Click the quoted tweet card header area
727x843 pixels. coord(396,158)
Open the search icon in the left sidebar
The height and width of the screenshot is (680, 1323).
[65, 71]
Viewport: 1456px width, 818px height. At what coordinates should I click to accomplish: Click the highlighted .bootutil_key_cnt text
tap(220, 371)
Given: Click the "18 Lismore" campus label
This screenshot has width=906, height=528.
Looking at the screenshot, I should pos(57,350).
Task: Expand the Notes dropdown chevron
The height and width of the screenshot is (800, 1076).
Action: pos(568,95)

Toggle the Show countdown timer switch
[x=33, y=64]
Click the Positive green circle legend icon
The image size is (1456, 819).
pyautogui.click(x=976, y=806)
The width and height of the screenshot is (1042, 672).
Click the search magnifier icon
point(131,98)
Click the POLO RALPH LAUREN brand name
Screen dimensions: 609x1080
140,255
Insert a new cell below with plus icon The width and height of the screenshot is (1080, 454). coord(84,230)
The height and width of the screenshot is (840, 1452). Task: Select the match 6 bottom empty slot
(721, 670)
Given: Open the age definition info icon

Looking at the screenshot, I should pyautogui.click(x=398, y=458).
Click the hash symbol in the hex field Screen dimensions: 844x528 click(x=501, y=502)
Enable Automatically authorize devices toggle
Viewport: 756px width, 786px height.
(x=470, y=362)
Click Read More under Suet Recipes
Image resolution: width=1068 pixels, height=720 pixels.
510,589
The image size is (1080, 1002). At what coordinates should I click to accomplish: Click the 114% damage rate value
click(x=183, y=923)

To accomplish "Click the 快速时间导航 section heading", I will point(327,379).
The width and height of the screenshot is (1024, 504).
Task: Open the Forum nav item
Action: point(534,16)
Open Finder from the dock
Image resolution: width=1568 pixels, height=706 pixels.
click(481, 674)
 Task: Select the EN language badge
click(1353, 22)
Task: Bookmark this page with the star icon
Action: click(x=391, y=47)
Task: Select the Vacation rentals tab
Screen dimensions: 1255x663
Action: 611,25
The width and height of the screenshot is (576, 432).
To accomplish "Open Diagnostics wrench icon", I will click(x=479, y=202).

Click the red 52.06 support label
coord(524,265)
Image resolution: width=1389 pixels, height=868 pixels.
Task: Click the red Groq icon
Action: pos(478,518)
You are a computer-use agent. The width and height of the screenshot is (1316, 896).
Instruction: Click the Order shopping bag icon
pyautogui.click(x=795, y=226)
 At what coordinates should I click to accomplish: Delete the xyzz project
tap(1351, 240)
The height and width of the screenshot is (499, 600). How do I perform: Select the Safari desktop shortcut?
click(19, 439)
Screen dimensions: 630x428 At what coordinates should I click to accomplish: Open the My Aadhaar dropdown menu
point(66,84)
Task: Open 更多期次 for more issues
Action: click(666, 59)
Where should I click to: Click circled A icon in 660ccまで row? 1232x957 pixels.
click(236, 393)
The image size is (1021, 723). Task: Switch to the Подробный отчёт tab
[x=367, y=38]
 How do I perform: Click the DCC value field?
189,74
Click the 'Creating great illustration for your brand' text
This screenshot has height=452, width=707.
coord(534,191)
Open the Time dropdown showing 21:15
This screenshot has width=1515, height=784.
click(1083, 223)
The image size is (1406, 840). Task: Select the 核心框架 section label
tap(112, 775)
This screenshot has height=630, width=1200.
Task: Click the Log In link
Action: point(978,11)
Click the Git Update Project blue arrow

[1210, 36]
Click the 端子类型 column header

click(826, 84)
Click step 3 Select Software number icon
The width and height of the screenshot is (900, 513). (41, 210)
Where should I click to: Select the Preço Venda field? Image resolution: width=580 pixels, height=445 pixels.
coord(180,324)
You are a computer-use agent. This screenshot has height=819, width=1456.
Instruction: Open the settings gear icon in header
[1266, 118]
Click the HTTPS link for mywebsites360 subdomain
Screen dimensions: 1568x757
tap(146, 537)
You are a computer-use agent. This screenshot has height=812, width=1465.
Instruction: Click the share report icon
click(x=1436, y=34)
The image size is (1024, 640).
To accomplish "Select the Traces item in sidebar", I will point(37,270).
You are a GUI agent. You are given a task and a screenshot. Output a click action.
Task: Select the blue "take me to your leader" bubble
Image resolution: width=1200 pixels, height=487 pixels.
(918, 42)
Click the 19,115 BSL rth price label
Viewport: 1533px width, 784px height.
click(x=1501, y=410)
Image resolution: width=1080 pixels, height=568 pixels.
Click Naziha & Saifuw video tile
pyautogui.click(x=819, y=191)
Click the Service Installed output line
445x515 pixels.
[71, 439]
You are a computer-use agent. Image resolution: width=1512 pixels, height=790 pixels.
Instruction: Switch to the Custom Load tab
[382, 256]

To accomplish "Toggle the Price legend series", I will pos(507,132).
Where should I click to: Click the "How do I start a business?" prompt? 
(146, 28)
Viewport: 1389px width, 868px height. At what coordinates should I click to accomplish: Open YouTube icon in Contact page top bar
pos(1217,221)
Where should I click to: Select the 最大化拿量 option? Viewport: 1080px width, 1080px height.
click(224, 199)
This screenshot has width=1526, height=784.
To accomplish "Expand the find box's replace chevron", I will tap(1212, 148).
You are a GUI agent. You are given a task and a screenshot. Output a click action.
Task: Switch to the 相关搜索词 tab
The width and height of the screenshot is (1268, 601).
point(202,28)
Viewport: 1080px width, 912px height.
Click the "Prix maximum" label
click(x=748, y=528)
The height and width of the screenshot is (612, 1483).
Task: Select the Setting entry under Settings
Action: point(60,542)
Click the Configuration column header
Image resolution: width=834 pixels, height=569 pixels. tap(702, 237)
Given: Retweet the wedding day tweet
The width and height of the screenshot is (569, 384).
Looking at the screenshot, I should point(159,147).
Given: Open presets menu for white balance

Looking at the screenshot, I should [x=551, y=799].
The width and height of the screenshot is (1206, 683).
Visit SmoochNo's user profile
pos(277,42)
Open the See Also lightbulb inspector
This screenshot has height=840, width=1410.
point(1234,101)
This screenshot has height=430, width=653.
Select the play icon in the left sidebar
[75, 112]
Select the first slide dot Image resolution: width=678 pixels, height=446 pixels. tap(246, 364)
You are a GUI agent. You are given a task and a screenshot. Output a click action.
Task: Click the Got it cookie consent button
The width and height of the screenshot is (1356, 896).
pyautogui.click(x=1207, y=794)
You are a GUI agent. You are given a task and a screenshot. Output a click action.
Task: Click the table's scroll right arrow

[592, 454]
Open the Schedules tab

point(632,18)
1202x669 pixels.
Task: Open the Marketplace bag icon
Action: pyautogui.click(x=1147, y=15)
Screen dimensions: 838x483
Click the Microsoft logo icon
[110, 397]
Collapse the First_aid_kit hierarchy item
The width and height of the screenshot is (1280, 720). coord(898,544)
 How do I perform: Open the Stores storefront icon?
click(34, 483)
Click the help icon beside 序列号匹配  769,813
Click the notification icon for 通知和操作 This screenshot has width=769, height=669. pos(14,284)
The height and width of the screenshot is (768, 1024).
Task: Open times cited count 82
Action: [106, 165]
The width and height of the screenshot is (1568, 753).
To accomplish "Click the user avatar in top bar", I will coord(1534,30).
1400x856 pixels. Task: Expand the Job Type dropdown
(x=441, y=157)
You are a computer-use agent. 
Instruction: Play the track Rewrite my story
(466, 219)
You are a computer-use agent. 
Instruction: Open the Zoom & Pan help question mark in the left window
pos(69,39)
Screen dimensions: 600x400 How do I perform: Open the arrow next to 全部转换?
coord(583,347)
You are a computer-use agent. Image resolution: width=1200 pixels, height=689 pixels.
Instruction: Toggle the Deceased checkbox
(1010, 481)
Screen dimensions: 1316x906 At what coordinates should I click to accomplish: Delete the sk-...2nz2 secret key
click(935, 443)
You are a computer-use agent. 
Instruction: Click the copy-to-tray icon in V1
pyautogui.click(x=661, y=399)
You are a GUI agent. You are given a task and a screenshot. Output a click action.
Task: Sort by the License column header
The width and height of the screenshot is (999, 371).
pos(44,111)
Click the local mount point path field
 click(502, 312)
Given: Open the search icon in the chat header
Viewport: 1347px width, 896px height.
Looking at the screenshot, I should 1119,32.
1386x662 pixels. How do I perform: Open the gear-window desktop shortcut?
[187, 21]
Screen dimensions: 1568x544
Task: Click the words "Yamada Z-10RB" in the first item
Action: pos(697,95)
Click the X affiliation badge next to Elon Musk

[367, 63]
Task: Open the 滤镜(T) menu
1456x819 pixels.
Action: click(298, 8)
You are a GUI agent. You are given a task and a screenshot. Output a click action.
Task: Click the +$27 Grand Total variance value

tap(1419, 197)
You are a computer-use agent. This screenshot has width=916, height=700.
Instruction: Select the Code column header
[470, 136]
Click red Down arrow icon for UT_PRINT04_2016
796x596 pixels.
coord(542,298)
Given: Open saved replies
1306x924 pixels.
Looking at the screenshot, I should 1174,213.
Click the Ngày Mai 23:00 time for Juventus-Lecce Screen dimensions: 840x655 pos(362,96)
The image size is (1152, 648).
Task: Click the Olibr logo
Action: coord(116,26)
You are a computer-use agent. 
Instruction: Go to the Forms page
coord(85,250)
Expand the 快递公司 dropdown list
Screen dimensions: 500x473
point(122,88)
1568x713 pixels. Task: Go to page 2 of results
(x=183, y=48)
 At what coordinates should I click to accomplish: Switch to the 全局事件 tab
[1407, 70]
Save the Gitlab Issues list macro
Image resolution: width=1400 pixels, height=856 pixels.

════════════════

**Task objective**
Collect every line of the listing above that contains the string "value", matching case exactly.

**Answer**
The image size is (1080, 1002). At what coordinates should I click to accomplish: Click the 114% damage rate value
 How do I perform: Click the DCC value field?
Task: Click the +$27 Grand Total variance value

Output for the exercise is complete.